The COVID-19 pandemic has had a large impact on how society is functioning. The primary policy responses in many countries have been to minimise the number of deaths due to COVID-19 by implementing various restrictions on the movement of people to contain the spread of the virus. This has resulted in major changes to how society functions, including school closures, the banning of mass gatherings, including entertainment events, weddings and funerals, and the forced closure of businesses like cafes and restaurants. The impacts of COVID-19 on the general population are therefore not limited to direct health impacts of COVID-19 but also include indirect impacts related to broader wellbeing, through factors that are restricting daily living, such as home working, home schooling, loss of livelihoods, financial concerns and other health concerns, including mental health conditions.
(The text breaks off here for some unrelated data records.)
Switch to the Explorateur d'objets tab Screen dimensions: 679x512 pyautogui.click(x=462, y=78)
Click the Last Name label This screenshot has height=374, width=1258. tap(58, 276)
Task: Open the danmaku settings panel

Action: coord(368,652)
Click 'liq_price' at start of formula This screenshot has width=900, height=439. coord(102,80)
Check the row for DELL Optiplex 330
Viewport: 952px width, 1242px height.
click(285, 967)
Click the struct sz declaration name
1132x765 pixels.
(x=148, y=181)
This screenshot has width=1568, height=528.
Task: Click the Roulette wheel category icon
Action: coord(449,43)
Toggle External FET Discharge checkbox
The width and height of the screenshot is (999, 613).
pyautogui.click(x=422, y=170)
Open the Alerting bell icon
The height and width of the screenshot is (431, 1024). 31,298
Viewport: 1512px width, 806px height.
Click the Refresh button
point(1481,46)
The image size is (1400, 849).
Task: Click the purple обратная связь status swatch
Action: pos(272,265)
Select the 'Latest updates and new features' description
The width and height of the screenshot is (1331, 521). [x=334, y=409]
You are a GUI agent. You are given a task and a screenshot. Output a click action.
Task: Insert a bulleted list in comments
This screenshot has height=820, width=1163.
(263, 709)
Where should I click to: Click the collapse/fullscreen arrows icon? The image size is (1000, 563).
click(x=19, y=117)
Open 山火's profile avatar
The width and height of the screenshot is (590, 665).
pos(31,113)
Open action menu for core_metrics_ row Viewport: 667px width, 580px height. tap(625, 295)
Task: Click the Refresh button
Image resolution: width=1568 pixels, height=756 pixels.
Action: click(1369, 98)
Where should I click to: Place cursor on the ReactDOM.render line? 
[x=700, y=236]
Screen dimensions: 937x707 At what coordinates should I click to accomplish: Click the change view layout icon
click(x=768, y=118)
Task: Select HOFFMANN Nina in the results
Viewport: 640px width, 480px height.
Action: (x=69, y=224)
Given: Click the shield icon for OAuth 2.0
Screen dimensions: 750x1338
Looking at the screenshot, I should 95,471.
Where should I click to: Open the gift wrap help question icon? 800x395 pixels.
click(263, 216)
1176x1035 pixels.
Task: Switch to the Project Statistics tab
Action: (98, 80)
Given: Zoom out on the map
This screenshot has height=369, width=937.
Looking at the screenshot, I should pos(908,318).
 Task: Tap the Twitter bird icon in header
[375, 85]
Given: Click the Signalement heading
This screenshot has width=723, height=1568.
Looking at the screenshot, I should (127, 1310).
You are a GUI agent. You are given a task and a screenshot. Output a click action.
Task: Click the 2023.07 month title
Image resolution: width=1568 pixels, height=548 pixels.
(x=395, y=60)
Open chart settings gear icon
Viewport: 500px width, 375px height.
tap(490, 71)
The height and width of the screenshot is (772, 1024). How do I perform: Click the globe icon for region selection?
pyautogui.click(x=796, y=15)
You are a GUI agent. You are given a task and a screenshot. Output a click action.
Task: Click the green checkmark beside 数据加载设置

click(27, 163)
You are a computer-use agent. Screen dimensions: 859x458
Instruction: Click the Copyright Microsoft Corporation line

This research project has two aims. The first is to assess and compare how general population capability wellbeing levels have been impacted internationally. The second aim is to assess how values for different capabilities have been impacted by COVID-19. The ICECAP-A quality of life questionnaire will be used to address these aims. This online panel survey will be conducted to obtain information on the capability wellbeing of a representative sample of the general adult population in the UK, Australia and the Netherlands. This will allow the research team to assess the impact of the COVID-19 pandemic on people’s capabilities to do and be the things in life that are important to them, such as being independent and being able to enjoy and have pleasure in life. Such information can help inform decision-makers in governments about the impact of their policies in response to COVID-19 on the general population. The UK survey will also involve a valuation study, using a stated preference economic valuation methodology called best-worst scaling.
It is hoped that this study will improve our understanding of the impact of strict social distancing and lockdown policies, and inform action for future pandemics. It will also tell us the impact of COVID-19 on the broader wellbeing of the general population in three countries and if values held in society have changed as a result. If this is so, it could add further justification for reshaping how policymakers use economic evaluation (‘value for money’) estimates in deciding what health and care interventions should be provided to their patient populations and developing a new life-course framework that accounts for changes in both what matters and how much it matters across the life-course.